Experiment	Key Finding
Animal → number entanglement	23/25 animals show >2x effect — widespread, not cherry-picked
Base vs. instruct model	Identical unembedding geometry; entanglement persists through RLHF
Cosine similarity predicts entanglement?	Partially (0.085 vs 0.066 random) — but top cosine-sim numbers fail to increase P(owl); max ratio only 3.3x vs 200x+ for actual entangled pairs

Repo Structure

topic_a.py                        # Baseline: N=25 parallel MLPs, teacher/student distillation
topic_a_exp1.py                   # Experiment 1: distillation epoch sweep [1,2,5,10,20,40]
topic_a_exp2.py                   # Experiment 2: teacher epoch sweep [0,1,2,5,10,20]
topic_a_exp3.py                   # Experiment 3: data distribution comparison (5 distributions)
topic_a_maximize.py               # Maximize: best config based on experiments 1-3

topic_b_part1.py                  # Baseline: owl↔087 entanglement demo (Llama-3.2-1B-Instruct)
topic_b_part2.py                  # Bidirectional entanglement: number→animal
topic_b_part3.py                  # Cosine similarity & dot product geometry analysis
topic_b_step2_extended.py         # 25-animal study: cherry-picking test
topic_b_step3_base_vs_instruct.py # Base model vs instruct: does RLHF change entanglement?
topic_b_utils.py                  # Shared utilities (model loading, prompting, token search)
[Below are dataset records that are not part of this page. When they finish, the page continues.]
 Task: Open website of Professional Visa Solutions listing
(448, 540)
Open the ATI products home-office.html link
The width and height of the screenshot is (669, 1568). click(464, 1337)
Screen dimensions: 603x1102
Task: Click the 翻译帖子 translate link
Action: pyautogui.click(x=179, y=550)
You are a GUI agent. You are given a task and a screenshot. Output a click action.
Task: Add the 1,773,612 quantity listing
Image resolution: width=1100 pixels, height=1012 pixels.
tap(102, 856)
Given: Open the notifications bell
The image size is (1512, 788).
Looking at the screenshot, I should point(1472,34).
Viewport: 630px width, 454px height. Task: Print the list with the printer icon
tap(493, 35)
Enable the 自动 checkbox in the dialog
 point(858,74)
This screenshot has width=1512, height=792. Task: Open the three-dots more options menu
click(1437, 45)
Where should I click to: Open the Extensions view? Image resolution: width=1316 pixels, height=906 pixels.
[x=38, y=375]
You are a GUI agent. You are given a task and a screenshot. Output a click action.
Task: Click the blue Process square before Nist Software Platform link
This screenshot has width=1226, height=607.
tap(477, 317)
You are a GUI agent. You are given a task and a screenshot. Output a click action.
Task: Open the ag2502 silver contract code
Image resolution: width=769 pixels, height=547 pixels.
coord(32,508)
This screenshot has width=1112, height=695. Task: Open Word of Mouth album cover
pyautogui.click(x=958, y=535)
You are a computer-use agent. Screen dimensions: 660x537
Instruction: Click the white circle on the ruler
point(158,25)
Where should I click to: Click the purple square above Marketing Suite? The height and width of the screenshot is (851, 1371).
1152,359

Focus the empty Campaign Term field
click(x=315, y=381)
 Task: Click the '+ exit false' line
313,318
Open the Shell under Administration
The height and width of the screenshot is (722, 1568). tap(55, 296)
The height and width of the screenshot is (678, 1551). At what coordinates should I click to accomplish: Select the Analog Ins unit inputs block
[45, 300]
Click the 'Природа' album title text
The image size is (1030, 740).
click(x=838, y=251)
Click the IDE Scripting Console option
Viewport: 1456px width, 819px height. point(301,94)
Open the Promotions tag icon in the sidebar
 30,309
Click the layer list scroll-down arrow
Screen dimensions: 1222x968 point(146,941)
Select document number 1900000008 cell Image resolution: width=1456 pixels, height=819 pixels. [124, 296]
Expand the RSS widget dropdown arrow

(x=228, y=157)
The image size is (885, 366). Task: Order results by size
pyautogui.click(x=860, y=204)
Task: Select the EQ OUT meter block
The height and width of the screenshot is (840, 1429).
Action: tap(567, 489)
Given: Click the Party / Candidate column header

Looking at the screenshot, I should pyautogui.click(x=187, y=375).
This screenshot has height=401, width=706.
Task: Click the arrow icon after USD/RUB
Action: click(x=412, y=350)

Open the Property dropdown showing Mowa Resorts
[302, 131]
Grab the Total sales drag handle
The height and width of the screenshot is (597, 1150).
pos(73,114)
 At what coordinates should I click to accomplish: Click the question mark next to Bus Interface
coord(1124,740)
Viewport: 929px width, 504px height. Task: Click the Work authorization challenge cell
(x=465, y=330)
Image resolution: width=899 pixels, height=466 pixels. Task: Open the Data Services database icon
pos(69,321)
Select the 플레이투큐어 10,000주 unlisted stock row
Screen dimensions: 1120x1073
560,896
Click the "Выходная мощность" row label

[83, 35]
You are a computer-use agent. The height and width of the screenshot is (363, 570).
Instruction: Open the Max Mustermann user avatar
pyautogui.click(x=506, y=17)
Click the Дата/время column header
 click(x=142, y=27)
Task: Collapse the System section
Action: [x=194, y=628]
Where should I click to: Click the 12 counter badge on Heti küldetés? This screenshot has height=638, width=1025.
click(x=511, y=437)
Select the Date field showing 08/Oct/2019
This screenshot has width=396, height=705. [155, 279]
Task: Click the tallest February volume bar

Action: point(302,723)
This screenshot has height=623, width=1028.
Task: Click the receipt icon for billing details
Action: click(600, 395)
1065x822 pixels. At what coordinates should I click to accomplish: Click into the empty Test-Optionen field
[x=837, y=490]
plots_a/                          # All Topic A experiment figures + CSVs
plots_b/                          # All Topic B experiment figures + CSVs

Topic A — Mechanistic Findings

Setup

2-layer MLP (784→256→256→13), 25 parallel models trained simultaneously
Teacher trains on MNIST (digit labels); student distills via KL on ghost logits only (last 3 of 13 outputs)
Student digit accuracy measured with random, never-updated digit readout weights

Why does the student learn at all?

Three mechanisms compound:

Shared initialization → representation convergence. Student and teacher start from identical weights. KL distillation drives fc1_student → fc1_teacher along the natural gradient path from the shared starting point. Cross-model control (12.4% ≈ chance) confirms: without shared init, distillation fails even with identical architecture.
Ghost logits carry implicit digit information. Ghost outputs = fc2_ghost @ ReLU(fc1(x)). After teacher training, fc1 encodes digit-discriminative features — these flow into the ghost logits on any input, including random noise.
Random readout is sufficient for above-chance accuracy. Once h_student ≈ h_teacher, the digit readout weights (random, frozen at init) act as a random projection of the 256-d digit-structured representation. By Johnson-Lindenstrauss, random projections of well-clustered data preserve class separation: result is 54.9% vs 10.2% chance.

Why does more teacher training hurt the student? (Exp 2)

As the teacher trains longer, its hidden layer becomes increasingly specialized. The 3-dimensional ghost channel can only capture a small projection of this representation — and as specialization increases, that projection becomes less informative about the underlying digit structure relative to the shared initialization. The ghost channel is a bottleneck; a more specialized teacher is harder to transmit through it.

Why does random noise outperform real MNIST images? (Exp 3)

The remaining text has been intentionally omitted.